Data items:

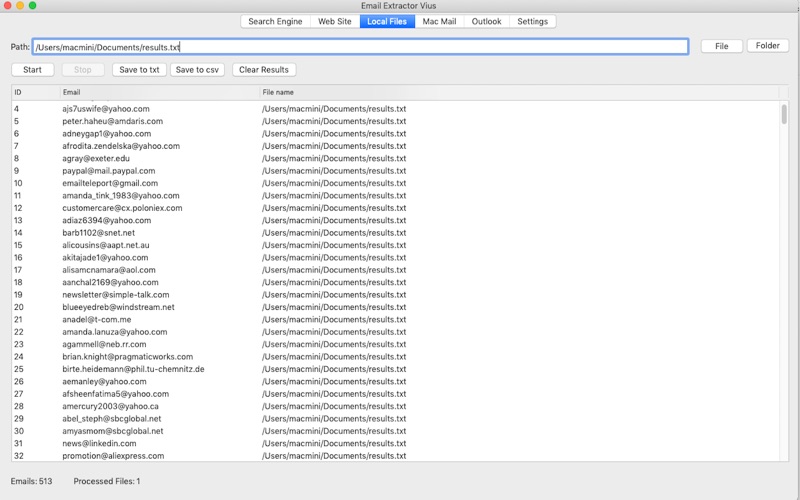Click the File name column header

coord(519,92)

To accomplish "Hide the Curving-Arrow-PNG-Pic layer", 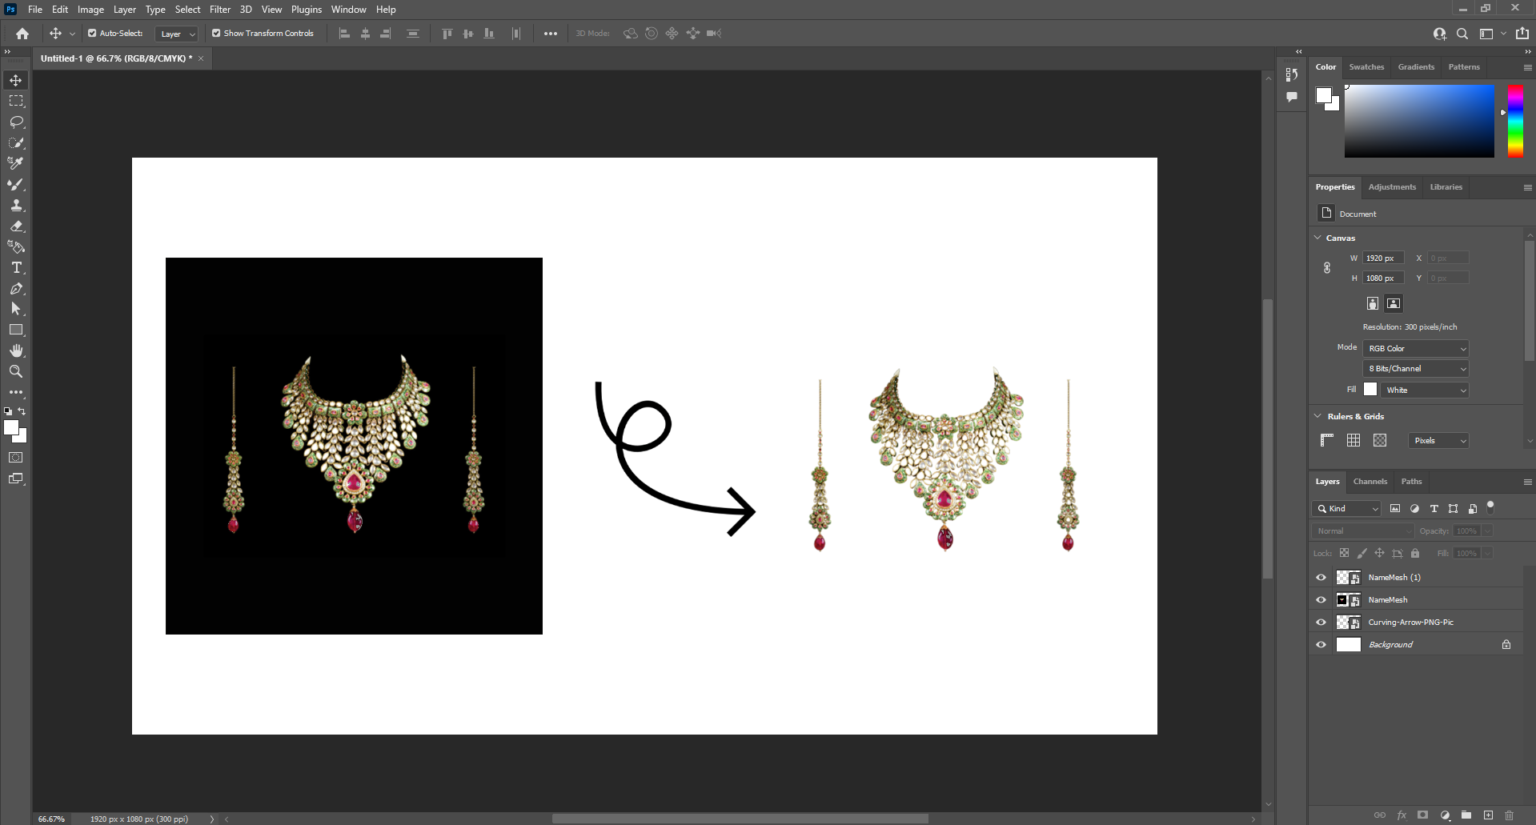I will click(x=1321, y=621).
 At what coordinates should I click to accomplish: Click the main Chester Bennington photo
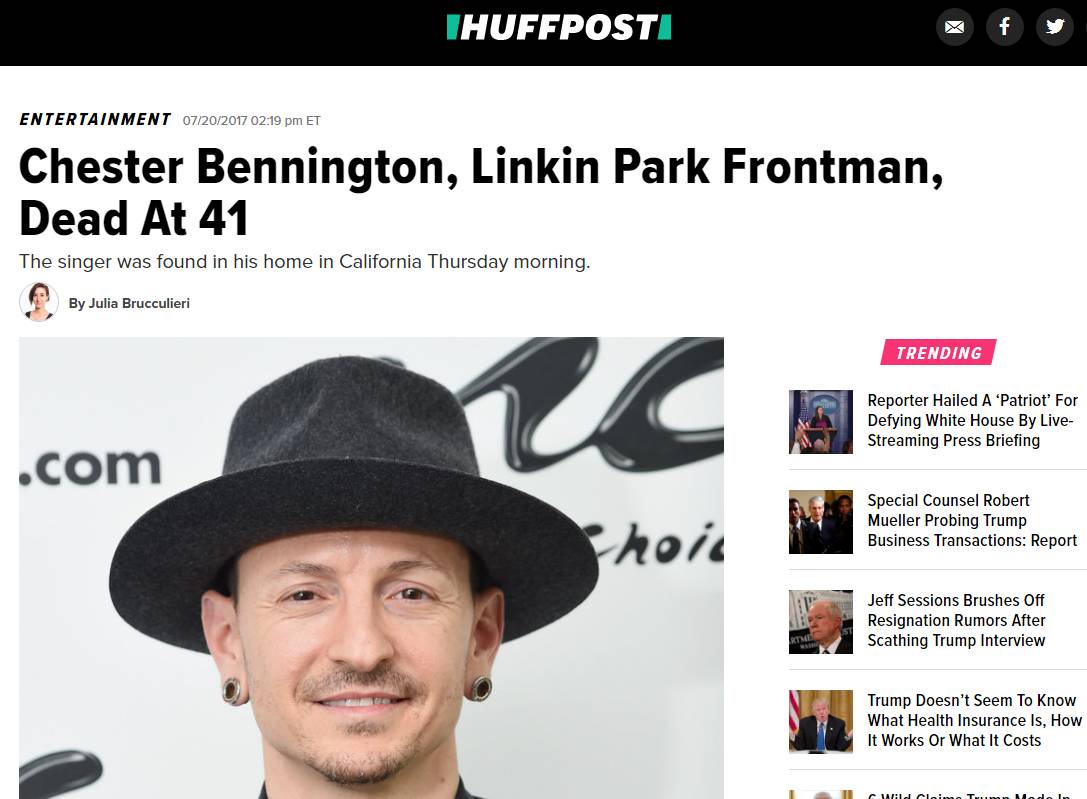[372, 568]
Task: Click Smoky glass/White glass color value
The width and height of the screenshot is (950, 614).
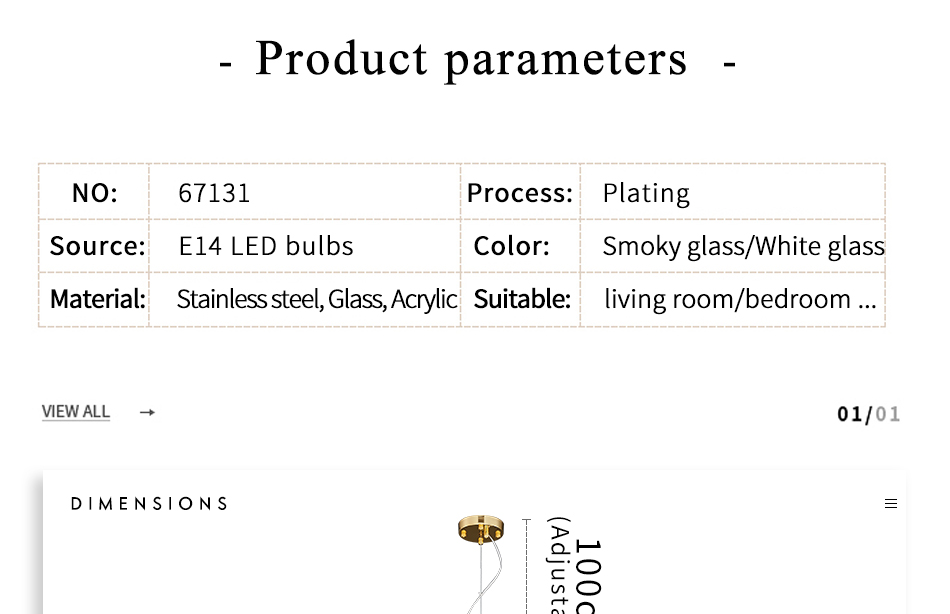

● **ASSIGNED TASK**: Beginning at the line that holds "Task: Click Smoky" and ending with the last line of the entries, please set down each line exactly, leaving every picture out.

● **ANSWER TO THIS TASK**:
Task: Click Smoky glass/White glass color value
The width and height of the screenshot is (950, 614).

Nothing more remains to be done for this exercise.